A l’issue de l’audience, le chef de la délégation, M. Stéphane CUNY a déclaré :

« nous sommes très honorés d’avoir été reçus par le président Eyadema qui est un homme très important en Afrique et dans le monde »…

            Que va chercher M. Stéphane CUNY, Directeur Général de l’IFG, à la tête d’une délégation indienne qui veut construire une usine d’acide phosphorique au Togo ? N’est-ce pas un peu trop pour cet homme réputé grand manipulateur ?

            M. CUNY, toujours le même, est Directeur Général de IFG qui aussi projette, à terme, de construire la même usine. A quoi joue CUNY et dans l’intérêt de qui ?

Quand on sait les liens de complicité poussée entre M. BARQUE et CUNY, on est en droit de se demander si dans cette affaire, les deux compères n’ont pas sacrifié les intérêts supérieurs du Togo sur l’autel des objectifs personnels ?

            Pour notre part, nous répondons oui sans aucune hésitation. Car M. Barqué agissant pour le compte de l’Etat ne peut pas violer un protocole signé par cet Etat. S’il le viole c’est parce qu’il a des visées personnelles. C’est grave, très grave. On pourra alors conclure sur ce chapitre que M. BARQUE n’a pas dit toute la vérité sur le sujet. Ceci nous  amène à dire que les jeux de la vérité au sein du pouvoir constituent et problématisent la subjectivité humaine à travers les pratiques de soi. M. BARQUE en se comportant comme il l’a fait, s’est disqualifié et heureusement qu’il n’a pas été suivi sur le chemin du déshonneur. Tout l’échafaudage qu’il a mis en place s’est écroulé.

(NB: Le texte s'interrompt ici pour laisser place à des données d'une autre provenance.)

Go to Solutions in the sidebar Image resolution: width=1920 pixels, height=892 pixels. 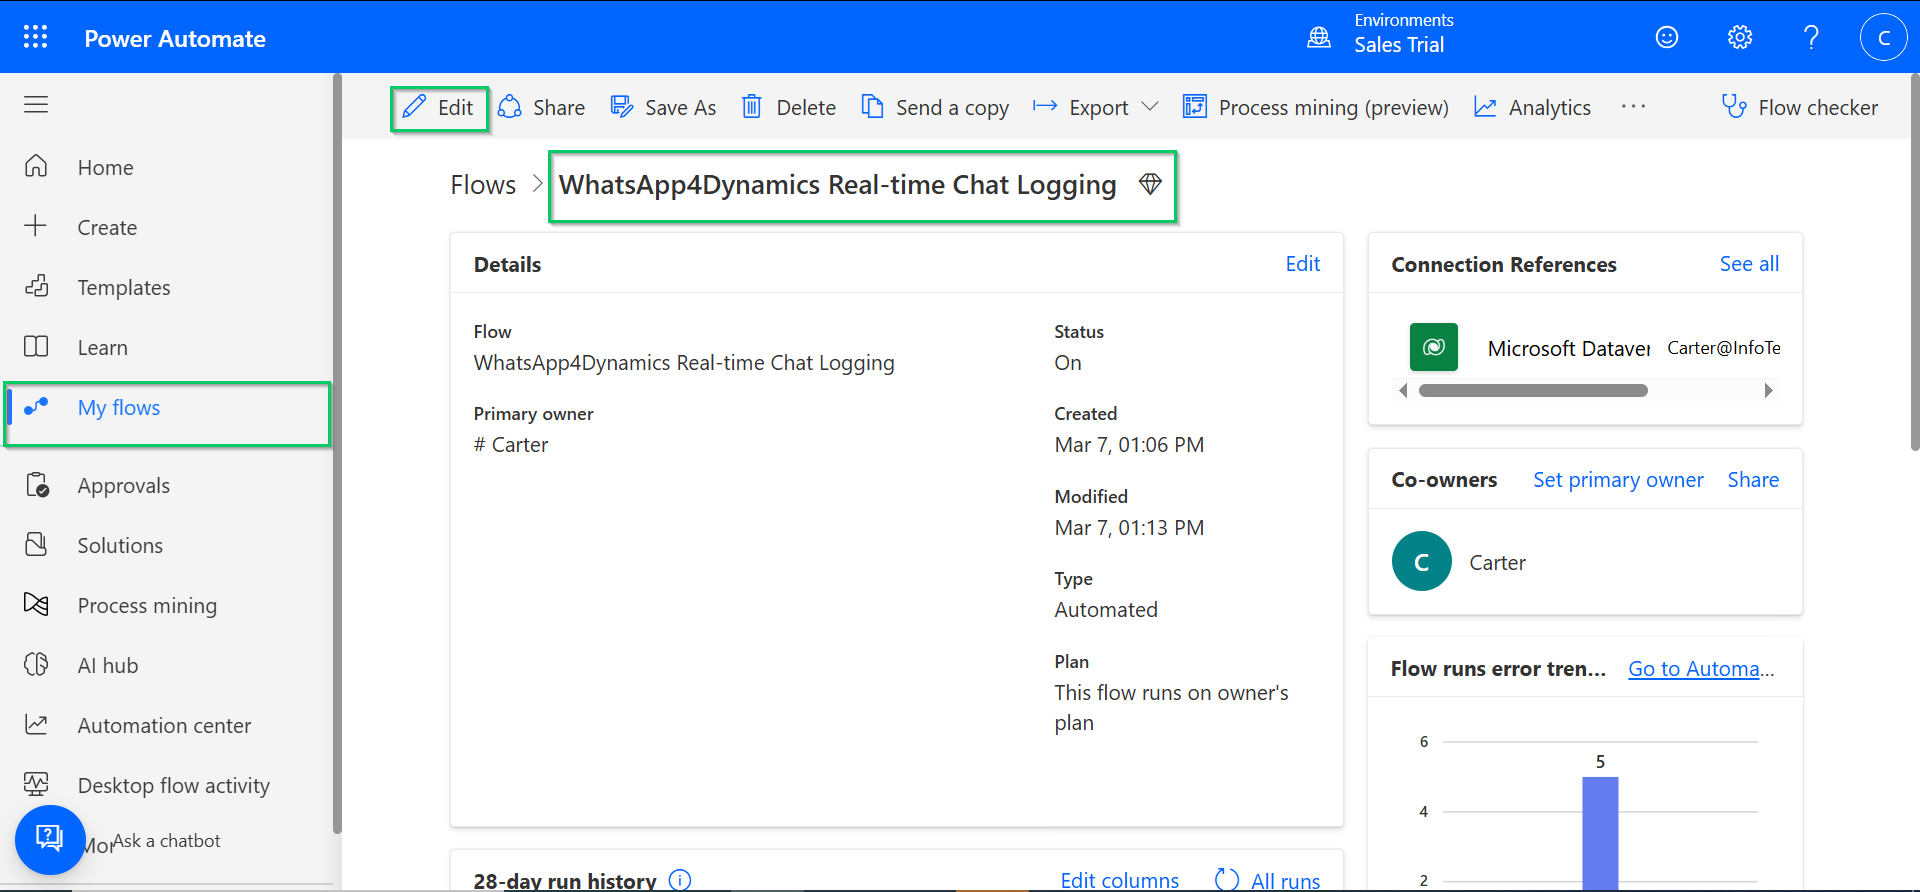[x=120, y=546]
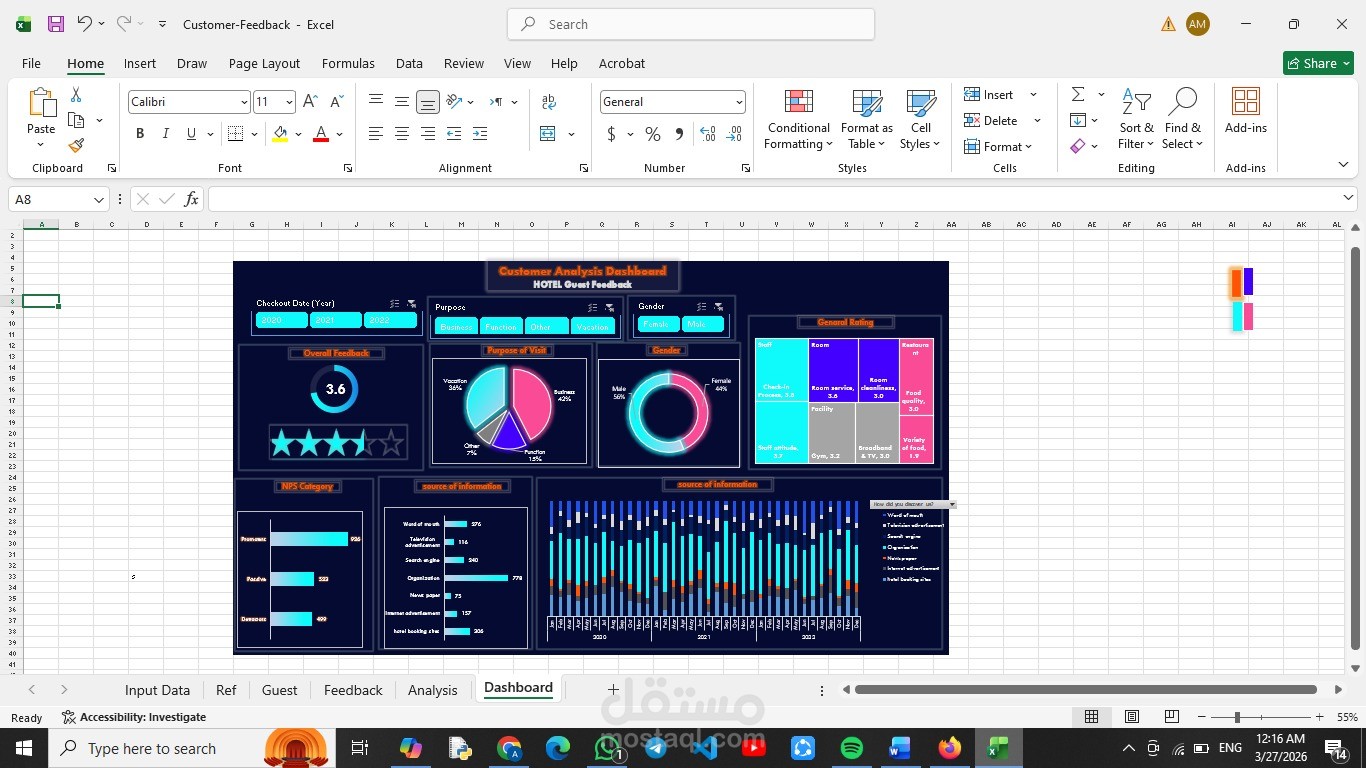Switch to the Analysis sheet tab

[433, 690]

A preuve, les partenaires, à savoir, l’Etat togolais, BR-IFCO et la Belgolaise, la banque qui investit, se sont entendus et convenu de nommer en lieu et place de M. GABRIE, le Commandant Awoki PANASSA, administrateur provisoire pour trois mois afin de mettre de l’ordre dans ce désordre.

            Mieux, le chef de l’Etat aurait personnellement demandé un audit pour situer les responsabilités. Nous reviendrons donc sur le dossier dès que nous aurons des éléments complémentaires.